Reports ... in depth ...
Strict Environmental Regulations Compel Petroleum Refiners
to Opt for Sophisticated Catalytic Processes
ALTO, Calif.--(BUSINESS WIRE)--July 12, 2004--Oil refiners across
the world are struggling -- or soon will be -- to meet tighter
product quality specifications mandated by stern environmental
legislations. This is likely to affect the production of gasoline
and diesel transportation fuels, two of the most profitable
petroleum products, in the short term.
"The impact of stringent environmental directives is already
evident from the escalating operating costs of oil refineries,"

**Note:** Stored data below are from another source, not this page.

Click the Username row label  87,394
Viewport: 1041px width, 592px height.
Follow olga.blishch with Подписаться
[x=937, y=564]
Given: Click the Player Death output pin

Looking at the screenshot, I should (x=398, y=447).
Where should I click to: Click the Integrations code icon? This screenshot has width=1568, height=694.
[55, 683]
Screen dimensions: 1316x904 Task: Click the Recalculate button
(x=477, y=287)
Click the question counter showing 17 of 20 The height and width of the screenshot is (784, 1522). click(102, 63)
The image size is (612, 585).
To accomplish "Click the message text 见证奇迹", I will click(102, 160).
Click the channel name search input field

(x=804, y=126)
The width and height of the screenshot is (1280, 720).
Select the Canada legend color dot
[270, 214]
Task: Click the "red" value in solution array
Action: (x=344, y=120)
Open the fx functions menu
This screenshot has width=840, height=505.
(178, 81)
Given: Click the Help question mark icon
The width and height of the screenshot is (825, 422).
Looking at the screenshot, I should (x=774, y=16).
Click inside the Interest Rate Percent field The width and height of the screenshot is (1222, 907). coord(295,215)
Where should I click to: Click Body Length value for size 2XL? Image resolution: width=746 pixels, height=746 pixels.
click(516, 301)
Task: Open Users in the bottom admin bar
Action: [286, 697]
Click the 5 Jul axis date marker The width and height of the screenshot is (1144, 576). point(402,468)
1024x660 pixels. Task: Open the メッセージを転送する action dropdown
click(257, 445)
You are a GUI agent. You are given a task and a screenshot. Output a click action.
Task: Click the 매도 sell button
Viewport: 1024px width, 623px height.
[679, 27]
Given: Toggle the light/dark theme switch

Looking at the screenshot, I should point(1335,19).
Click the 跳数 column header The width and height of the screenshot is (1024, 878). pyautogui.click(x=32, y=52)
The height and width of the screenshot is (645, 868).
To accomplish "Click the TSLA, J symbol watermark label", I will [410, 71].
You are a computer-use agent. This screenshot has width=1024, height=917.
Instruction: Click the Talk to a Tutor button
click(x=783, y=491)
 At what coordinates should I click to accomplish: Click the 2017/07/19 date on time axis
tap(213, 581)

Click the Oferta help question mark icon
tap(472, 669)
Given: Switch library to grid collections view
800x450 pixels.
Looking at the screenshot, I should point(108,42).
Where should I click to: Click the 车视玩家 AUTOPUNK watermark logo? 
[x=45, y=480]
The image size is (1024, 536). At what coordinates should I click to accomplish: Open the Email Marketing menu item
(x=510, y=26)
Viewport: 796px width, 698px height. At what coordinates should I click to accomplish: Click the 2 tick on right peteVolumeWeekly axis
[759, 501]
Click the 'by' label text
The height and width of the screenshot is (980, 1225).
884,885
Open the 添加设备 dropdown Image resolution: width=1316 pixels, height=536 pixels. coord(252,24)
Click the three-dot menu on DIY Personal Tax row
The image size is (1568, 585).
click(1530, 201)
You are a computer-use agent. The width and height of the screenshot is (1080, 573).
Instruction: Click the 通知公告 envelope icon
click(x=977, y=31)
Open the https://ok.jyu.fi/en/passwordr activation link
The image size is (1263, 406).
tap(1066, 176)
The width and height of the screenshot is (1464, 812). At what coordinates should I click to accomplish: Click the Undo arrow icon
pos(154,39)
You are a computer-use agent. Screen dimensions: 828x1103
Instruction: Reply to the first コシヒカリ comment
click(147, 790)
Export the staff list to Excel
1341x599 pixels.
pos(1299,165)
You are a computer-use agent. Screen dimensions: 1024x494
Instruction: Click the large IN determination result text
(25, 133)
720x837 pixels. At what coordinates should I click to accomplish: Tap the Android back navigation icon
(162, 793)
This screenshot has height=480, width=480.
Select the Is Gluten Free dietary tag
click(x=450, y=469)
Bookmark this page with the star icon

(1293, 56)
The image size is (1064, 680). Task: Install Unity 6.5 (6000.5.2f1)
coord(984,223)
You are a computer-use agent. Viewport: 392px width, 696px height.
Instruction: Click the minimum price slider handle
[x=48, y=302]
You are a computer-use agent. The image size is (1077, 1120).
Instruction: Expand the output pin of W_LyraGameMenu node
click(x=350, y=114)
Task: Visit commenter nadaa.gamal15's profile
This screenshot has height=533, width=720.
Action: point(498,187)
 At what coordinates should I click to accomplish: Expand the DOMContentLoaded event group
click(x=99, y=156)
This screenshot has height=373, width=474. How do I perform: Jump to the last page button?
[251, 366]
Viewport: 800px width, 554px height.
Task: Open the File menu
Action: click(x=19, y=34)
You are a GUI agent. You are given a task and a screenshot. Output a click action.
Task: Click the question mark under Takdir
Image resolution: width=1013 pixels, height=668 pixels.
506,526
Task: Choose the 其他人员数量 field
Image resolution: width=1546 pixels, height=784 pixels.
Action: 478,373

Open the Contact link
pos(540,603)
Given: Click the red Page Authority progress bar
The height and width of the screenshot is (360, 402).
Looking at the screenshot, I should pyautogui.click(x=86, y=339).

says Technical Insights Analyst Peter Savage. "These changes
in rules were in fact the initial impetus for soaring gasoline
prices in the U.S. during spring 2004."
Categorical laws mandating low sulfur levels are already coming
into force in the U.S. and Europe. This is compelling refineries
and technology suppliers and licensors to invest heavily in
revamping their refining techniques, which remove sulfur and
other unwanted components -- including excess aromatics and
surplus volatiles -- present in gasoline.
Many improvements in refining operations designed to deal with
high sulfur content involve sophisticated new approaches to
catalysis. Catalysts throughout the refinery are generally easily
poisoned by sulfur and concerted efforts are on to devise pre-treatment
methods to prevent sulfur from affecting the highly sensitive
catalysts during upgrading processes.
"Raising the overall efficiency of a catalytic process
can significantly boost revenue margins," says Savage.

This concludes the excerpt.